▸ **Text segment**:
_ _ _ _

RE: Order of Infrequent Combining Marks in Thai

From: Peter Constable (petercon@microsoft.com)
Date: Mon May 21 2007 - 16:13:47 CDT

  • Next message: Kenneth Whistler: "Re: [unicode] CJK variation modifier"

    -----Original Message-----
    From: unicode-bounce@unicode.org [mailto:unicode-bounce@unicode.org] On Behalf Of Richard Wordingham

    > Who or what chooses which is the correct order for combining marks in
    > strings in the Thai script when some of them belong to the 'inherited'
    > class? Is the order established? ...

    > The Thai and Latin sequencing principles, plus the fact
    > that there is a functional unit <U+0E0A, U+0359> representing the 'zh'
    > sound, argue for <U+0E0A, U+0359, U+0E31>, but the overstrict Uniscribe
    > implementation on Windows XP seems to argue for <U+0E0A, U+0E31, U+0359>.

    Here's a longish response...

    First, I would not take the over-strict implementation on Windows XP as precedent setting. There are mono-script-Thai clusters for Pali that it can't handle, for instance. The Thai engine in Vista and Office 2007 has been relaxed (though we didn't anticipate use of these "common" marks).

    The biggest problem for displaying this kind of cluster is the lack of awareness of a need to support marks other than Thai-specific marks. I doubt very many Thai fonts support the combining asterisk below, for instance. I don't think we allow for these kinds of combinations in Vista Uniscribe -- and there are some good reasons why this wouldn't be straightforward, as I'll explain.

    A complicating factor in this is that canonical combining classes for Thai marks were assigned on one basis, but classes for "common" marks, which historically have been used primarily with Latin, were assigned on a different basis, and the two were not designed anticipating usage of the two together. I'll come back to this.

    In loosening up the Thai-Lao engine for Vista, I tried to work out what made sense given the way canonical combining classes are assigned for Thai and Lao to come up with something that would limit the cases of multiple canonically non-equivalent sequences with visually-identical appearance while allowing greater freedom in Thai/Lao mark combinations. I was also thinking about some decisions UTC had made or I thought would be making on mark ordering in these cases. (There were some decisions for Indic scripts; I thought some decisions were going to be made for some scripts including at least Thai and Lao, but I can't find any record of such decisions by UTC.) I concluded that we could expect all below marks to precede all above marks.

_ _ _ _

▸ **Entries provided**:
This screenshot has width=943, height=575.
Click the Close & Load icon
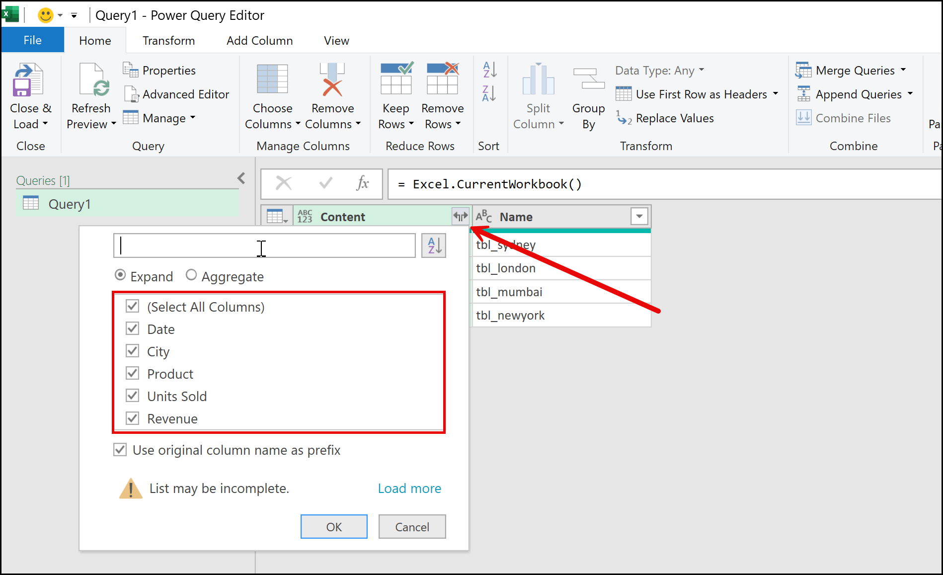point(29,81)
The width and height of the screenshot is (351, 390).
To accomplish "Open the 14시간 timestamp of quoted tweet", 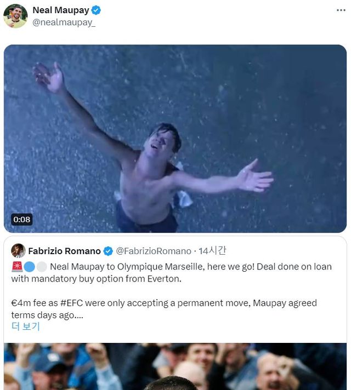I will 212,251.
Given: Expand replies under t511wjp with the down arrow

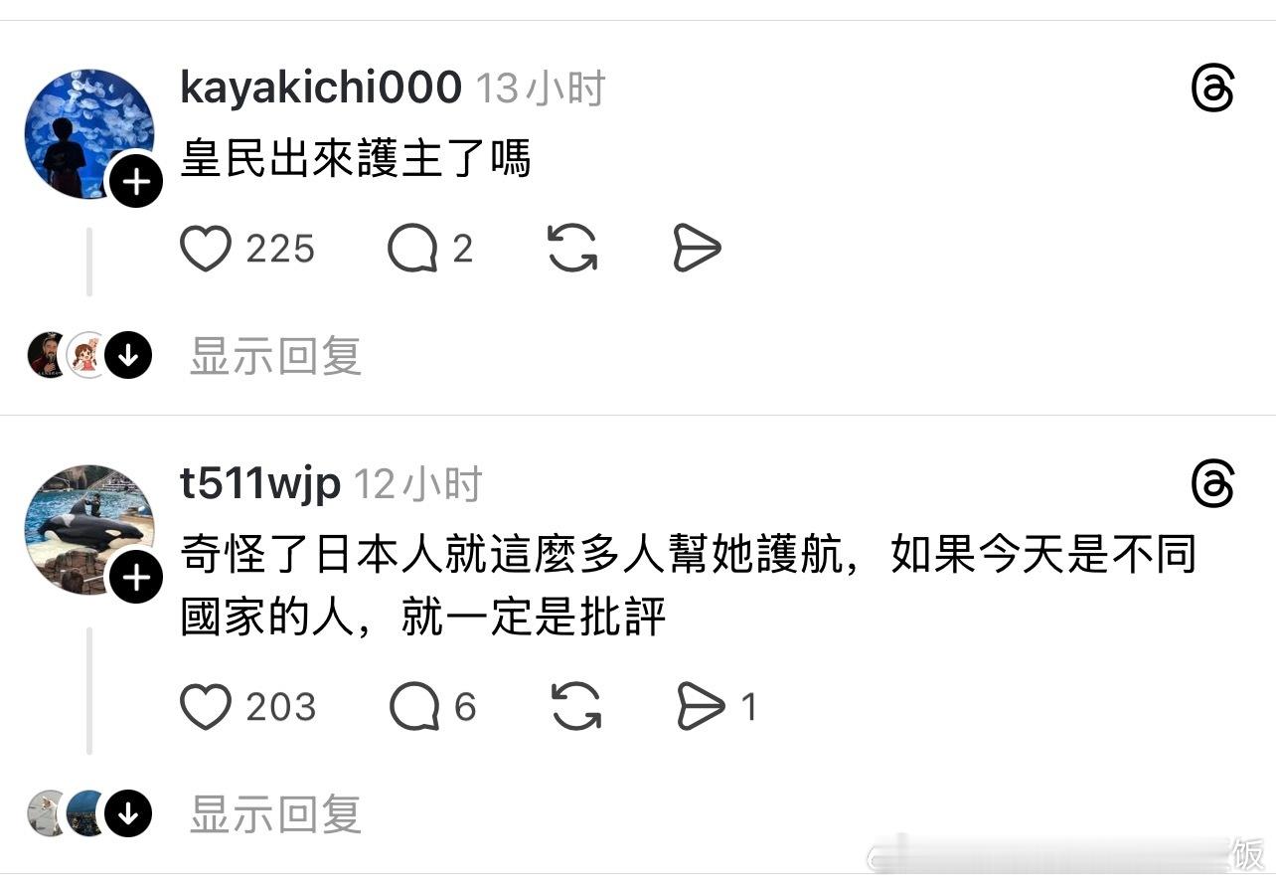Looking at the screenshot, I should pos(128,815).
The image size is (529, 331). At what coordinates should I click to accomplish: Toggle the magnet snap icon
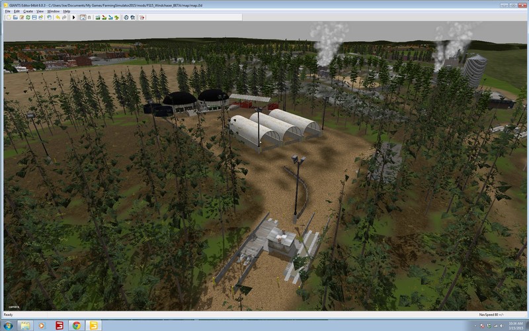89,17
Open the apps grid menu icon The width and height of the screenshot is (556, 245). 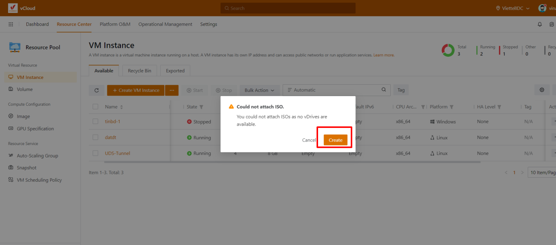(x=11, y=24)
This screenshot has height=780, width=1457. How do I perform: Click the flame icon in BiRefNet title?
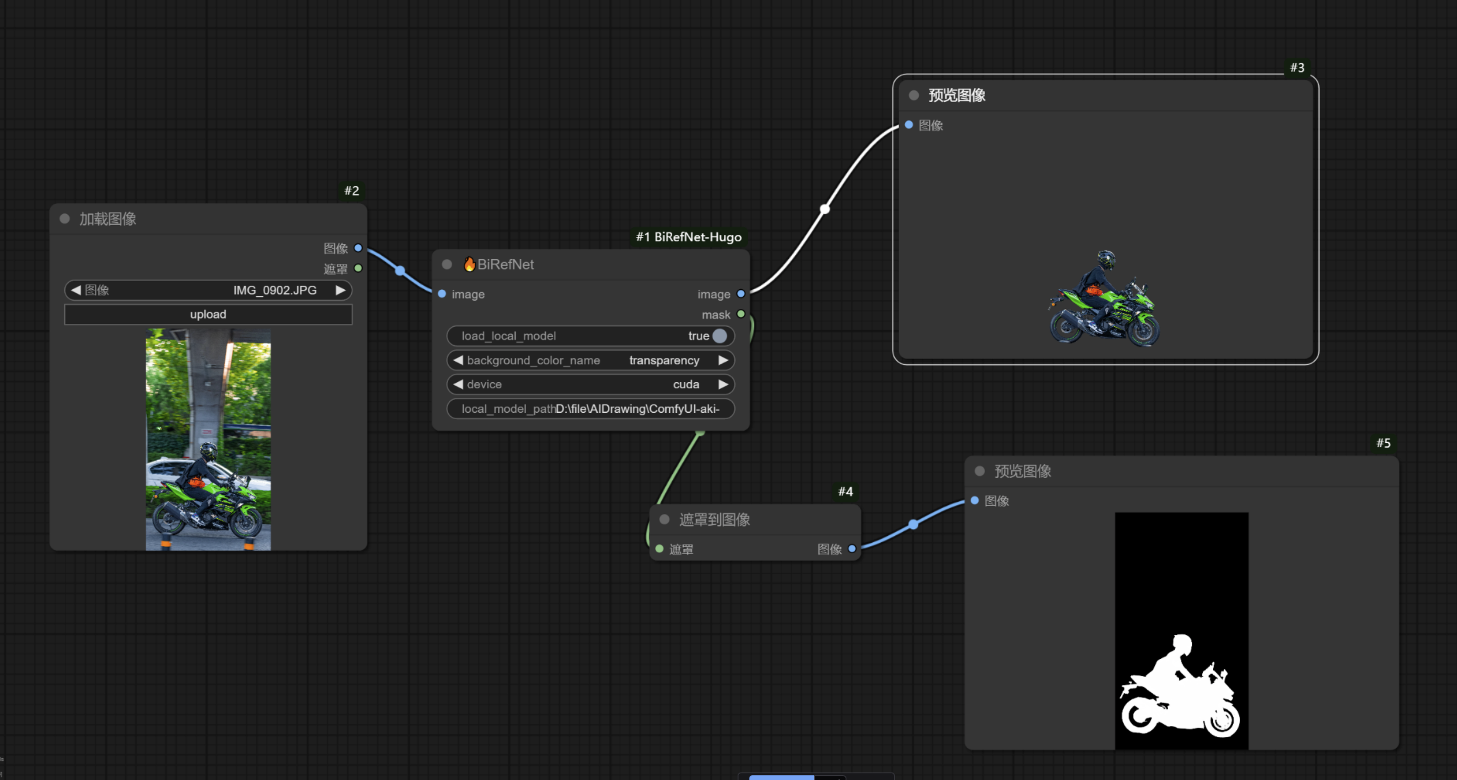click(469, 264)
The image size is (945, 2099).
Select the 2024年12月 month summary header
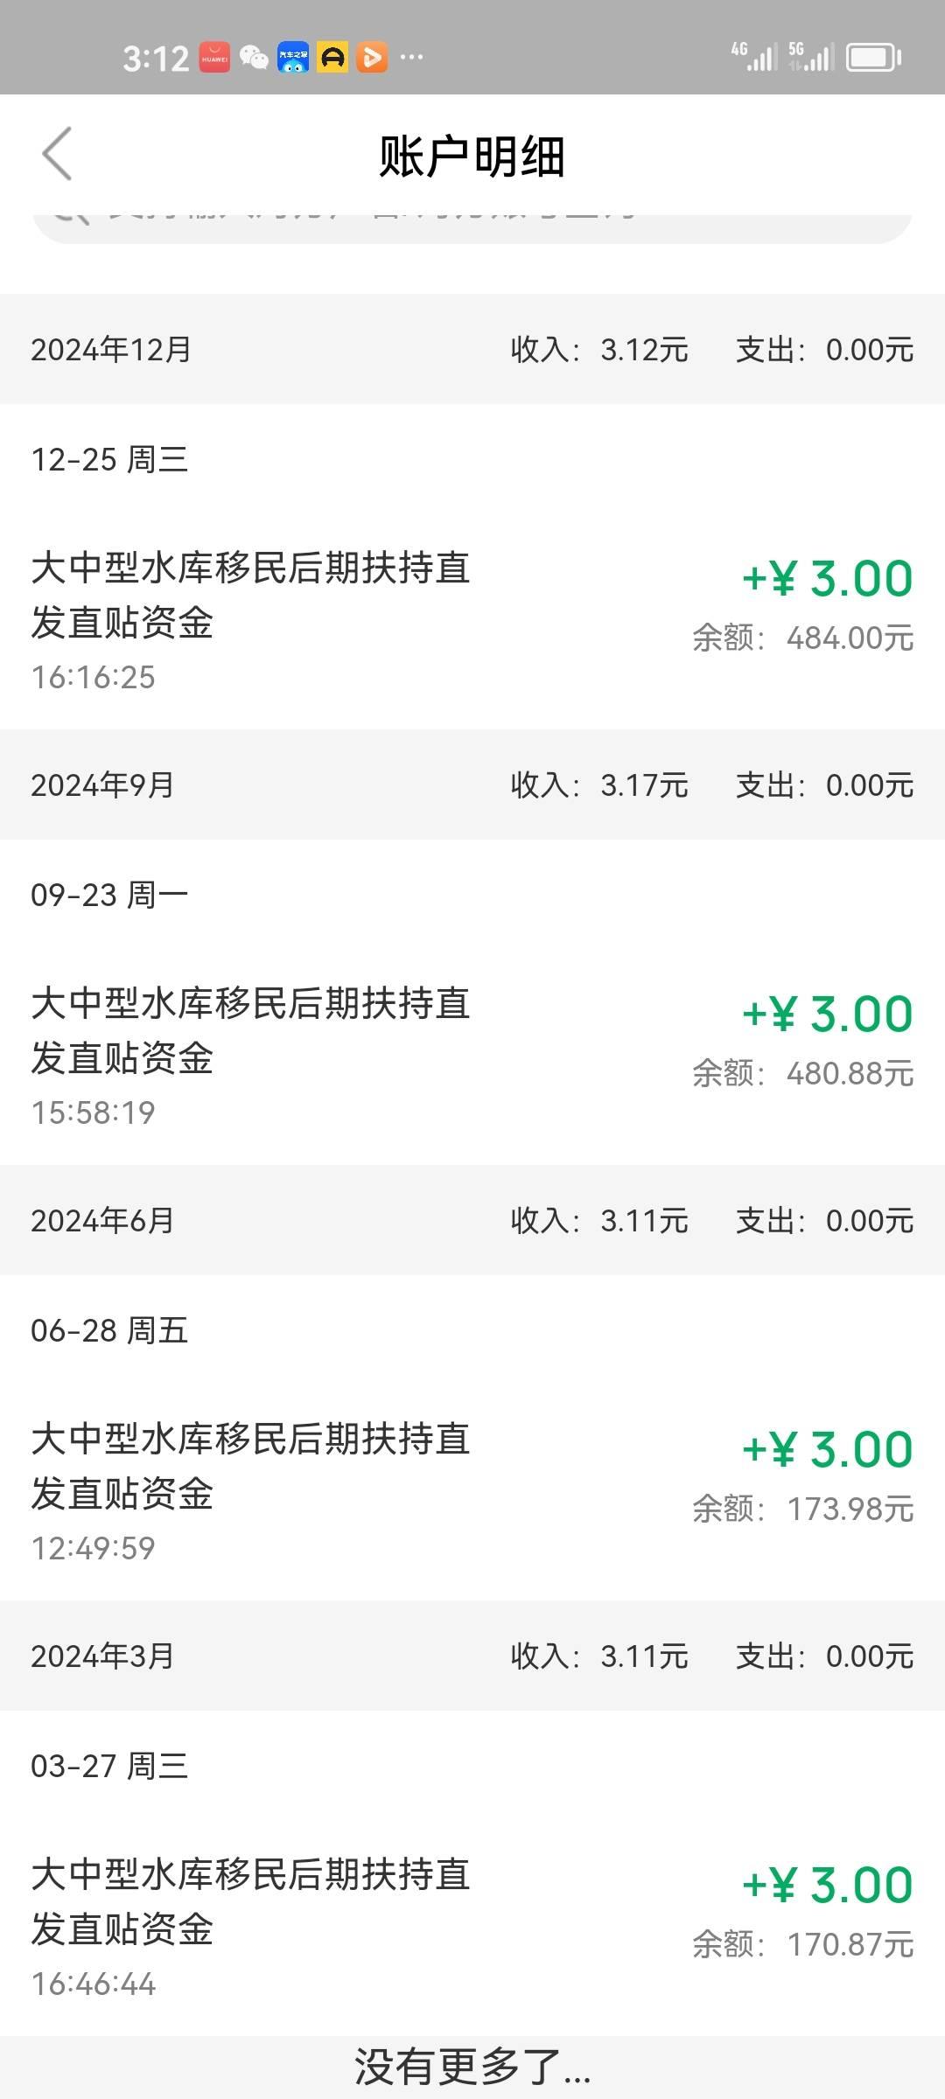473,349
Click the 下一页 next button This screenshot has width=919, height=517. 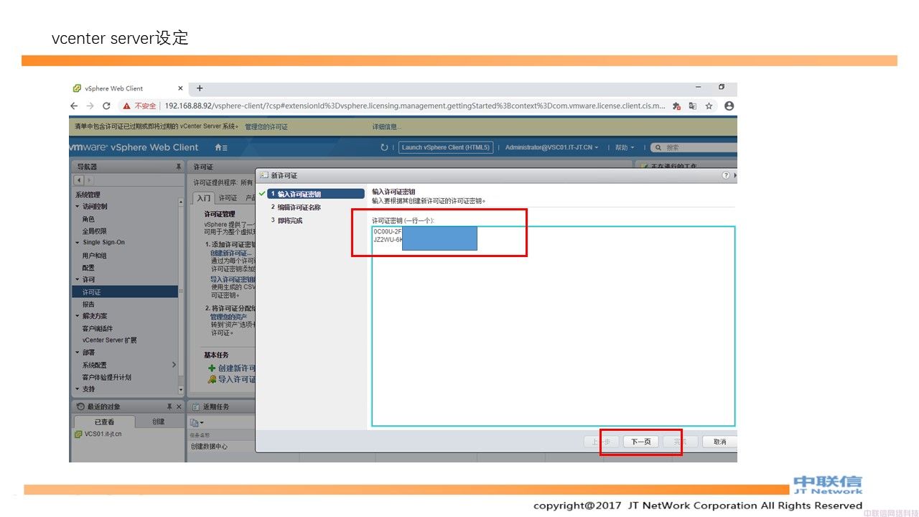tap(640, 442)
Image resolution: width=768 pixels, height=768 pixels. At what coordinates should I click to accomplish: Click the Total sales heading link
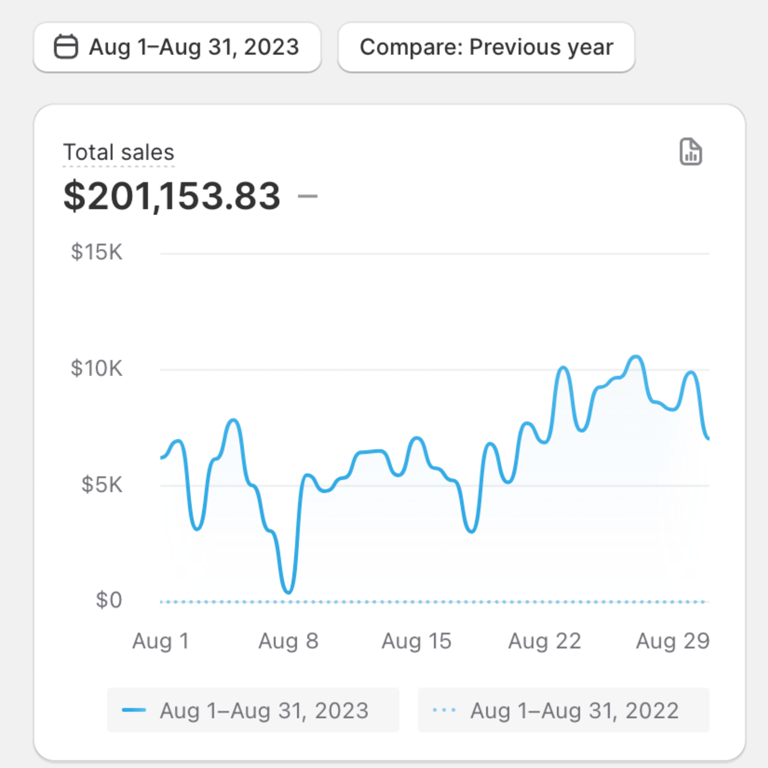118,152
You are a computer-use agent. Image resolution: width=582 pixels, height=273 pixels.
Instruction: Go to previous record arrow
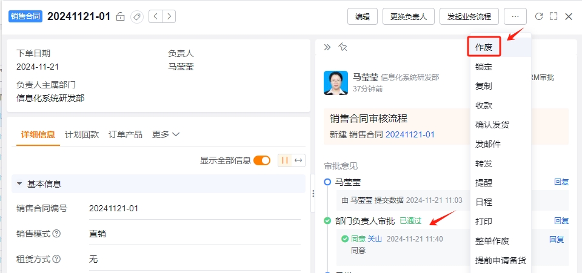click(x=156, y=16)
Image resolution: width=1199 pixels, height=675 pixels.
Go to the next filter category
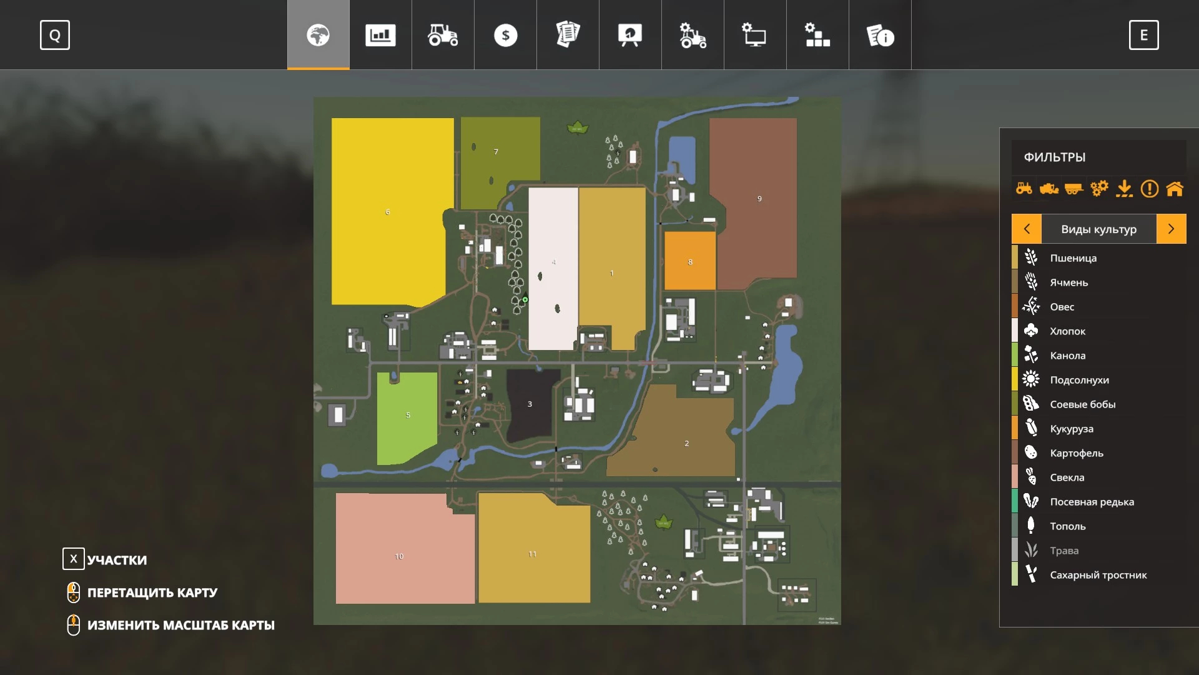pyautogui.click(x=1171, y=229)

_ _ _ _

▸ **Exercise 1**:
Transcribe the Thai mark-ordering message, starting with "The biggest problem" and going on through "as I'll explain.".
▸ **Exercise 2**:
Answer these questions from the Thai mark-ordering message:
(a) In which two products has the Thai engine been relaxed?
(b) Which sound does the functional unit <U+0E0A, U+0359> represent?
(c) What did the writer conclude about the order of below marks and above marks?
▸ **Exercise 3**:
Resume the Thai mark-ordering message after its last sentence.
The rows are separate material and are not part of the Thai mark-ordering message.

▸ **Reply 1**:
The biggest problem for displaying this kind of cluster is the lack of awareness of a need to support marks other than Thai-specific marks. I doubt very many Thai fonts support the combining asterisk below, for instance. I don't think we allow for these kinds of combinations in Vista Uniscribe -- and there are some good reasons why this wouldn't be straightforward, as I'll explain.

▸ **Reply 2**:
(a) Vista and Office 2007
(b) The 'zh' sound
(c) That all below marks could be expected to precede all above marks

▸ **Reply 3**:
    That would fit what you the sequence order you thought would make sense. Take note, though: you were determining that on a *functional* basis, but in general Unicode doesn't assign positioning classes for "common" marks based on function. Also the Thai below marks are in non-zero classes, and so sequences involving Thai below marks and "common" below marks will fold under normalization. For example, the following sequences are in canonical-equivalence classes as indicated (the NFC representation is marked #):

    <U+0E0A, U+0359, U+0E39> = #<U+0E0A, U+0E39, U+0359>

    <U+0E0A, U+0359, U+0E3A> = #<U+0E0A, U+0E3A, U+0359>

    <U+0E0A, U+0359, U+0E3A, U+0E39>
    = <U+0E0A, U+0359, U+0E39, U+0E3A>
    = <U+0E0A, U+0E3A, U+0359, U+0E39>
    = <U+0E0A, U+0E3A, U+0E39, U+0359>
    = <U+0E0A, U+0E39, U+0359, U+0E3A>
    = #<U+0E0A, U+0E39, U+0E3A, U+0359>

    And this leads to a thorny open issue: if these are canonically equivalent, hence should display the same, how should the Thai fixed-position-class marks and the "common" marks interact typographically? There simply are no historical conventions that establish an answer to this question.

    (Even for the fixed-position classes 9 and 103 used for Thai marks alone, I don't know of historical conventions establishing the typographic interaction of marks. Our decision in Vista was to have phintuu position below the below-base vowels /u/ and /uu/, but I don't know of any basis to declare this correct or incorrect.)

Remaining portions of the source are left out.